- Date: 29 September 2010
- Area: North
Market Street cobbles get the Profound Colours treatment. Credit: Simon Grennan and Christopher Sperandio/Lanternhouse
The population of an entire Cumbrian town is being invited to take part in a major public arts project.
The people of Ulverston are being asked to name a colour they associate with the town as part of the Profound Colours project from Arts Council England regularly funded organisation, Lanternhouse.
It could be anything from the colour of a building on the high street, the shade of a local monument, or the hue of the sea in nearby Morecambe Bay. Or something more intimate, such as the colour of a loved one's hair.
Lanternhouse, an artist-focused company based in the town, works with people at a local level to increase access to the arts through residencies, commissions and open participation projects.
All ages from among the town's 17,000 strong population are being encouraged to get involved in the Profound Colours project and people can text, Facebook, email or phone in their colours.
In October, a special book will be produced containing the town's most Profound Colours. It will be given free to every household in Ulvertson - all 5,500 of them.
A bookcase will also be installed at the headquarters of Lanternhouse, where copies of the book will be available for visitors to see.
In addition, a series of events linked to the project are taking place at Lanternhouse, including special family workshops, a tea party for parents and young children, and a film season.

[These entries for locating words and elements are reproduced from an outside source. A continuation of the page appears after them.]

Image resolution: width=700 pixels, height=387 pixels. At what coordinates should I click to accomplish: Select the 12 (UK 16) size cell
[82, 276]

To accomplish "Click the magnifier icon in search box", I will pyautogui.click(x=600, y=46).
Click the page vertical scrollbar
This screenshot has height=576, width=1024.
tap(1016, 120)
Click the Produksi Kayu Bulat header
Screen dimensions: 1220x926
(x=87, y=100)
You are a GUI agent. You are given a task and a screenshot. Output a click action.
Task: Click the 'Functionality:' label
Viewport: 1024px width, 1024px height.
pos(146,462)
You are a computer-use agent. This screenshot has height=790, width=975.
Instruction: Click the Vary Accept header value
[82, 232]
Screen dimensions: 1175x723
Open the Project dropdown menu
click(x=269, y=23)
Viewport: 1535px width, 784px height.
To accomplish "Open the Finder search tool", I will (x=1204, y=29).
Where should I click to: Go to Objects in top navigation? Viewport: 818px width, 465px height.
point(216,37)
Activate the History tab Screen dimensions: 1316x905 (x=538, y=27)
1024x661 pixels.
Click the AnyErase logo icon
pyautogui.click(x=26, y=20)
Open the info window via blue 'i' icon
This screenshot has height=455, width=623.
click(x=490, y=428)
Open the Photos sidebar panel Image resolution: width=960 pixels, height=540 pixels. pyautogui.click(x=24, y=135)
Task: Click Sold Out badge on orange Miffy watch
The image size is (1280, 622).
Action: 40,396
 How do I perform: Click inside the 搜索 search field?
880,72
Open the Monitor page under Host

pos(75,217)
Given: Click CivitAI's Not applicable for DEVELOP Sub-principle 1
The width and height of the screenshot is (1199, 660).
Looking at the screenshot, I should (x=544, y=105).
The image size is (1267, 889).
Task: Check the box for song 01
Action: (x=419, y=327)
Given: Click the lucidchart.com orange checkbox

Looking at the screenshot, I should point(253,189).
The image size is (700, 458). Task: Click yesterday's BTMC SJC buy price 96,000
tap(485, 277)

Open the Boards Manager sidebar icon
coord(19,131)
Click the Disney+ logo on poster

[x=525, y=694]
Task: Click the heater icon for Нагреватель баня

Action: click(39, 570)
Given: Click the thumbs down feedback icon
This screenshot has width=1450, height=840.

Lanternhouse has commissioned international artists' team, Wrexham-based Simon Grennan and Christopher Sperandio from Houston Texas to spearhead the project. Under the name the Kartoon Kings they have worked on major public arts projects in New York, Berlin, Lisbon, San Francisco and Chicago.
Simon Grennan said: 'This is a chance to create something totally unique for the entire town of Ulverston which documents what colours are important to people today. There really is no limit on what colour people choose. It could be a shade of lipstick they see on a Saturday night to a thundery sky. There are no rules - only that people come forward with a colour of their own and either show it or describe it to us - whatever age they are and whoever they might be. We're interested in them all.'
Claire Benbow, Programme Director for Lanternhouse, said: 'Ulverston is a hugely colourful town and we are really pleased that this is an opportunity for every household to get involved with the arts. Anyone of any age can take part by telling us about their colours and everyone will be given the opportunity of seeing Ulverston's book when it's finished.'
Lanternhouse is supported by Arts Council England and South Lakeland District Council.